La période contemporaine. La Nouvelle Vague des années 50 et 60 avait été précédée par le néoréalisme italien, né pendant la guerre autant par réaction idéologique contre le cinéma des « téléphones blancs » qui fleurissait sous le fascisme qu'en raison des contraintes économiques de l'époque. (Ossessione, de Visconti, date de 1942 ; Rome ville ouverte, de Rossellini, de 1945.) En 1946, ce nouveau style s'affirma avec Païsa, film coûteux pour l'époque mais où Rossellini refusait le studio, le maquillage, les acteurs et (presque) le scénario. Dix ans plus tard, un groupe de jeunes critiques français, issus des Cahiers du cinéma, s'attaquait au cinéma traditionnel. À nouveau pour des raisons idéologiques autant qu'économiques, cette Nouvelle Vague entreprit de sortir le cinéma des studios où le tenaient enfermé les vieilles habitudes et les nécessités de la prise de son avec le matériel de l'époque, sans parler de la volonté de contrôle des producteurs.

De nouvelles émulsions noir et blanc très sensibles, et un nouveau style d'éclairage dont Raoul Coutard fut l'initiateur, permirent cette petite révolution au prix d'un paradoxe : éclairer le noir et blanc comme on éclairait alors la couleur, c'est-à-dire avec un faible contraste et sans zone d'ombre (l'éclairage étant le plus souvent indirect), tout cela au nom d'une lumière plus « naturelle » et d'une liberté plus grande de mouvements pour les acteurs et la caméra.

En fait, les résultats furent inégaux. La couleur assure par elle-même la structuration de l'image, la séparation des plans et des masses. En noir et blanc, le résultat est moins évident sans un travail de construction de la lumière. Cette méthode d'éclairage, qui allégeait le tournage et qui permit par là l'arrivée d'une nouvelle génération de cinéastes, donnait en revanche une lumière neutre, sans ombres. En réaction, et avec les progrès des films en couleurs, on est revenu à une lumière plus construite : la couleur est aujourd'hui maîtrisée comme l'était autrefois le noir et blanc. On ressent d'ailleurs actuellement un besoin de retour au studio, au moins dans les cas où le contrôle des éléments de la prise de vues est ressenti comme prépondérant. (C'est le cas en particulier des effets spéciaux.)

Le matériel.

Deux types de matériel d'éclairage coexistent aujourd'hui : le matériel traditionnel (amélioré) et celui issu des derniers progrès techniques.

Les projecteurs à arc.

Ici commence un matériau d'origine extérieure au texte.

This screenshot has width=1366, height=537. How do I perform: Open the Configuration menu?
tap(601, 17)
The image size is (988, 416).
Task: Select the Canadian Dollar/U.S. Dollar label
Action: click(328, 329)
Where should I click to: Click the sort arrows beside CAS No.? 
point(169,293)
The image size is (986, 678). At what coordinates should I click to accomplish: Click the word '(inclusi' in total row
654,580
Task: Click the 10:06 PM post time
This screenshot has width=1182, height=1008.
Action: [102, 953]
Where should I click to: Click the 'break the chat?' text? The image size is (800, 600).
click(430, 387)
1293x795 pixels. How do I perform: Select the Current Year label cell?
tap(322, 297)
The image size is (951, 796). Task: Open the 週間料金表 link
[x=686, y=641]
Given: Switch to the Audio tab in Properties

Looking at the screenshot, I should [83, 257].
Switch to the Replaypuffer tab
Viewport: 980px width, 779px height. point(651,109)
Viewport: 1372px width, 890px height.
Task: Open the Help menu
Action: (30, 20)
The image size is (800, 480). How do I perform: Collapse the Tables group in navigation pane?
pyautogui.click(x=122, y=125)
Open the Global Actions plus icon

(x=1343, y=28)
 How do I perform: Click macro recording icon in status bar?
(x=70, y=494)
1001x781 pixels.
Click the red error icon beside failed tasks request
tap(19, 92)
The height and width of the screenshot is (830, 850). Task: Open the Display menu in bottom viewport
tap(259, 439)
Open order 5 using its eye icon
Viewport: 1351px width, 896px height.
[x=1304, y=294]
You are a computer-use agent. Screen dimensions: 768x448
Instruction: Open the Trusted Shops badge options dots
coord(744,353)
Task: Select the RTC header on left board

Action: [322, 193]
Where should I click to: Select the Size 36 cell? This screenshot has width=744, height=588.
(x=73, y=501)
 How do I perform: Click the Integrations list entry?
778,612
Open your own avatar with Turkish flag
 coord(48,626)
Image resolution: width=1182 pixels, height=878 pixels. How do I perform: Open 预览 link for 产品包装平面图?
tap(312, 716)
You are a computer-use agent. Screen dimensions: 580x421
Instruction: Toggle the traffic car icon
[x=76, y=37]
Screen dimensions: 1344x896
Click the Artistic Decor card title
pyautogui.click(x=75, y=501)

La source de lumière est ici un arc électrique ( SOURCES DE LUMIÈRE). Lourds et encombrants, exigeant une alimentation en courant continu, émettant de la fumée et de la chaleur, les projecteurs à arc (qui constituent le plus ancien matériel d'éclairage artificiel du cinéma) envoient en revanche une telle quantité de lumière qu'ils sont toujours en usage dans les productions importantes.